The speeches flowed from the philosophical discussions: the “bank holiday,” “Lend-Lease,” the “United Nations,” the “Four Freedoms,” the “GI Bill,” and many more. Rosenman helped the president generate new ideas that stretched and improved U.S. democracy. He helped to make the president a creative problem-solver and an innovative strategist. In what was also a very partisan time, the philosophical depth of Roosevelt’s table talk allowed him to sit above his critics and lead public discussions.
 
Obama complained that he did not have the “bandwidth.” His days were filled with too many crises at home and abroad. The rapid spread of critical opinion in a 24-hour news cycle, with instant social media, put Obama perpetually on the defensive. Unlike Rosenman, Rhodes spent most of his hours helping the president react to crises. He admits that it was nearly impossible to catch up with the news cycle, let alone find time for creative initiatives. When new ideas did find their way into speeches — including calls for nuclear disarmament and a pivot to Asia — they were frequently forgotten as the president, Rhodes, and others in the White House focused on the fires in their inboxes.
 
Obama acted with good judgment to manage the many crises he confronted, studiously avoiding a replay of disasters like the Iraq War, Hurricane Katrina, and the collapse of Lehman Brothers. He worked with determination to support initiatives that would advance the national interest, as he saw it, especially the killing of Osama bin Laden. And Rhodes defends the president’s courageous efforts to reach agreements with Iran and Cuba that sought to limit nuclear proliferation and open a long-isolated economy. Rhodes personally led the secret negotiations that set the stage for Obama’s dramatic visit to Havana in March 2016.
 
But Rhodes does not, in more than 400 pages, offer a single moment when he and the president discussed how to articulate a strategy for making sense of the broader international changes around them.
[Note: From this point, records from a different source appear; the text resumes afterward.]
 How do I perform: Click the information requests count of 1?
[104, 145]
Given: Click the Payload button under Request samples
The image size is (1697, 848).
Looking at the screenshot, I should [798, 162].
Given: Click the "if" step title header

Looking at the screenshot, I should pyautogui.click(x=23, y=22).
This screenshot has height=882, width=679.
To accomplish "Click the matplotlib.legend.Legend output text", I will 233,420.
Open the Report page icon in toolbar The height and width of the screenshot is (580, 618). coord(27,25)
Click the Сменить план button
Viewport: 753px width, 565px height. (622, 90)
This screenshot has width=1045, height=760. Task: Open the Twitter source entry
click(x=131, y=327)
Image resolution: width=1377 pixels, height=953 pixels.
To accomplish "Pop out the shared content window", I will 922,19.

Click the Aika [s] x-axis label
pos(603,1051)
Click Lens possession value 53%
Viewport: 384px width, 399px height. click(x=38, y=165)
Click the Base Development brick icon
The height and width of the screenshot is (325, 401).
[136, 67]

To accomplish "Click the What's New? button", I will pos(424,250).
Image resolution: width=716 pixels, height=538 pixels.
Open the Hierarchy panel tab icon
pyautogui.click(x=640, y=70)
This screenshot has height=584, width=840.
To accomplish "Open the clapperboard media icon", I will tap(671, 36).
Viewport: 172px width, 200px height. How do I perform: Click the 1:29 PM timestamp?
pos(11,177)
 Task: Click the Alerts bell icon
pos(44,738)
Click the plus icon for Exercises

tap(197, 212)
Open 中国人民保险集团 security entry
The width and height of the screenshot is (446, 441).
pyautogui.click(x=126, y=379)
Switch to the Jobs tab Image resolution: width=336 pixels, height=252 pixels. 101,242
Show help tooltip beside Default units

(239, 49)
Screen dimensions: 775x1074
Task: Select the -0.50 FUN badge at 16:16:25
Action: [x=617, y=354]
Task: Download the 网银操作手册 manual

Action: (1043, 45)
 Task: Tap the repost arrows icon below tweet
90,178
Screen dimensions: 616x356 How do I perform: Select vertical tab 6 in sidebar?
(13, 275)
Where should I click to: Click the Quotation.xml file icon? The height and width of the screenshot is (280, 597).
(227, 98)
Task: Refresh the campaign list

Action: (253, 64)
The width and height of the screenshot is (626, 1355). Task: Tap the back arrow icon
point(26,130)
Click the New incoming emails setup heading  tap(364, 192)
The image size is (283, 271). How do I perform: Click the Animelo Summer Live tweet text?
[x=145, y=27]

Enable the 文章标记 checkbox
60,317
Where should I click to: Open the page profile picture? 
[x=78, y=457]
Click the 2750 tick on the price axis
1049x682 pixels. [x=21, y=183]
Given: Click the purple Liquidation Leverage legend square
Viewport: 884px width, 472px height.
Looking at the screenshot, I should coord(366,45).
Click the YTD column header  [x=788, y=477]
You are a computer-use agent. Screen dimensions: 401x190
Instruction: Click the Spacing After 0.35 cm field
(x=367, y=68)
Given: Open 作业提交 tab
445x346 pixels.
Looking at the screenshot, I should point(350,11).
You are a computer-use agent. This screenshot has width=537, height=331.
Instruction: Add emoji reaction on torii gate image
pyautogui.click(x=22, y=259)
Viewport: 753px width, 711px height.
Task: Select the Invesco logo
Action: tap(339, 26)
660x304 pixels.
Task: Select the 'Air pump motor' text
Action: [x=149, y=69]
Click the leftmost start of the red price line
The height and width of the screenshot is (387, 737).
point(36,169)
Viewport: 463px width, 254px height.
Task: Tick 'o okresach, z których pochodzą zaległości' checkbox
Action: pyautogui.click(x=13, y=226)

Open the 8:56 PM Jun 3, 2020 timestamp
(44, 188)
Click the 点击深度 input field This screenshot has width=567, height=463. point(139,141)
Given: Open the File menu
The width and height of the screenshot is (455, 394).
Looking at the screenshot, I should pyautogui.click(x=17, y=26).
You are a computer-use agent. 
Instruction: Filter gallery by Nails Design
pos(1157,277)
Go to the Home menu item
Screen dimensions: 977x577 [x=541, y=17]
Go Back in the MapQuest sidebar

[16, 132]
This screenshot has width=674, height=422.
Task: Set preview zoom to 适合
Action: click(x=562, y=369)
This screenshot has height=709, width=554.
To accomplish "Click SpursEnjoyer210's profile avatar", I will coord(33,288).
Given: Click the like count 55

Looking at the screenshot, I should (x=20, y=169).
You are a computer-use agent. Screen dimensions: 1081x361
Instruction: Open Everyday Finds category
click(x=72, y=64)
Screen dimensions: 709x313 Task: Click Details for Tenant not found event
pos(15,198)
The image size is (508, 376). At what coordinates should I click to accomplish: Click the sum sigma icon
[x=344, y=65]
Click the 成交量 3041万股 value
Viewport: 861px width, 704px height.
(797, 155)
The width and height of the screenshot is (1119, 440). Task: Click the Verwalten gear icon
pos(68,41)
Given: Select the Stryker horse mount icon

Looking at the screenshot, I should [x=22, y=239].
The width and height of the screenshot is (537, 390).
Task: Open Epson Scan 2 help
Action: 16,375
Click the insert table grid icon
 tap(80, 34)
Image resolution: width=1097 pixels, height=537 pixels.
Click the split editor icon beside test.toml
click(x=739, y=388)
They knew what they were against — perpetual war, the spread of violent regimes, a collapse of the world economy — but they did not know what they were for. Rosenman helped Roosevelt to define a hopeful vision for the New Deal. Rhodes helped Obama to manage chaos and make good decisions, but not to define the world order for a new era. Rosenman worked to make Roosevelt a world leader; Rhodes worked to make Obama a better manager of a world that continued to lack guideposts.
 
After eight years of sleepless nights at the center of power, Rhodes is refreshingly honest about how hard the job of president is and how relieved he and Obama were that they avoided striking out. They hit mostly “singles” and “doubles,” which look really good in 2018, with the United States throwing wild pitch after wild pitch as allies abandon Washington and adversaries acquire more advantages. Fittingly, a Secret Service agent told Rhodes at the end of the administration that he was relieved Obama completed two terms alive.
 
Rhodes was never part of a brain trust of big thinkers for Obama. Such a thing never existed. This was not an administration of big ideas or strategic breakthroughs, and the opposition is not the only reason why. Obama was drawn to Rhodes because they shared many qualities: seriousness, competence, and skill with words, but also a tactical focus and a preference for slow incrementalism over creative change.
 
Rhodes excelled in providing the words for modest ambitions. He appropriately titles his memoir The World as It Is, which the Obama administration preserved amid many catastrophic possibilities. Modest accomplishments, insufficiently appreciated, might have contributed to the current catastrophe that is President Donald Trump. For eight years, the Obama administration failed to disempower the resentful populism that Trump represents, and now he threatens to destroy the stability they so carefully preserved. The world as it is was never enough.